Admiral Isoroku Yamamoto
Commander in Chief
Imperial Japanese Navy
1940
We all know, or are vaguely familiar with, the mistakes we made prior to the attack on Pearl Harbor. Anyone who has seen Tora Tora Tora knows that we picked up the first wave of Japanese aircraft on radar, for example, but believed that the planes were a flight of B-17s due in from the mainland. What is perhaps less familiar are the ones we made in the months to follow. We weren't ones to learn from our mistakes at first. General MacArthur allowed most of the aircraft under his command in the Philippines to be destroyed on the ground just as they were at Pearl only a few days before.
Further, many of the weapons that we had developed in the years prior to war failed to work as advertised. Most notorious were defective torpedoes, which suffered up to an 80% failure rate. Our aircraft were inferior to those of our enemy. Other pet theories, such as using high-flying B-17s to bomb moving ships, were shown to be unsound.
It's not that we didn't plan for the war. Quite the contrary, we had theorized about a war with Japan for almost fifty years. We even had a blueprint for it,called War Plan Orange, which was updated periodically. Interestingly, although the technology used during the actual war was different from what the authors of the plan envisioned, the plan still served as "... the foundation for the US response...."
President Roosevelt asked for a declaration of war from the Congress the day after the attack. The declaration, however, was only to involve Japan. Nazi Germany declared war on the US on December 11, before the Congress had acted. Presented with a fait accompli, Congress included Germany and Italy in it's declaration.
This series of events has always somewhat puzzled historians. Germany was under no obligation to come to the aid of Japan. Their Axis treaty was strictly defensive in nature, and since Japan had clearly initiated hostilities, it's provisions did not come into play.

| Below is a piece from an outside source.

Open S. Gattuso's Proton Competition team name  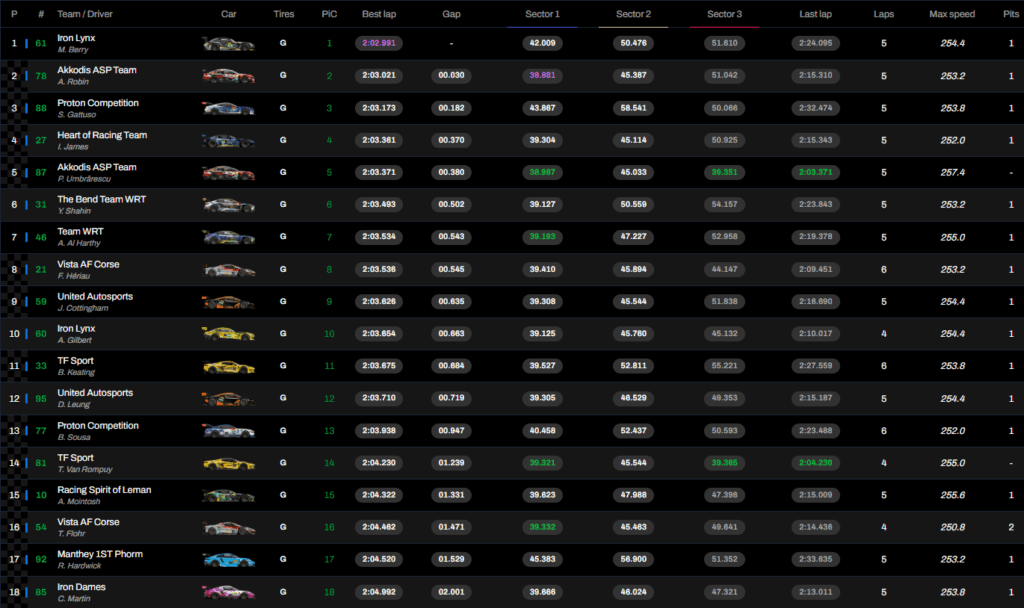point(98,103)
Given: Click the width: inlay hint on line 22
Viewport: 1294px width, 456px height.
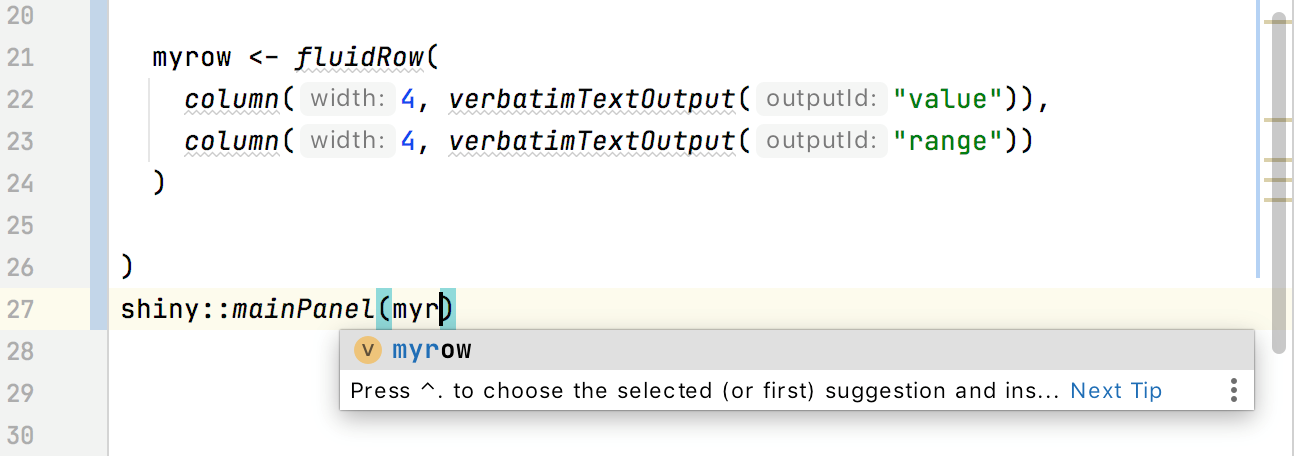Looking at the screenshot, I should 346,99.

Be that as it may, the events of early morning Sunday, December 7, 1941 was one of two defining events of the century for our country. The other was the redefinition of the role of the government that took place as part of Roosevelt's New Deal.
Prior to Pearl Harbor, we alternated between involvement in foreign affairs and isolationism. After the attack, we realized that we had not choice but to become involved. The world had changed, and we needed to keep up. Even those today who are called "isolationists" have little in common with those who bore that name prior to December 7.
We are now in a new war in a new century. The simiarities between September 11 and December 7 are many. But Admiral Yamamoto's words of so long ago are still relevant today. Now, just as then, the enemy would not only strike the first blow but would keep us off balance for some time. Our current War on Terror did not start September 11 2001. We only became aware of it's magnitude on that terrible day. The war started much earlier; perhaps as far back as the 1983 attack on our Marines in Beriut, certainly by the time of the embassy bombings in Kenya (1988) or the attack on the USS Cole (2000). Once roused from our slumber, however, our counterattack is both ferocious and unstoppable, as Admiral Yamamoto knew it would be then, too.
Our enemies today would do well to read our history.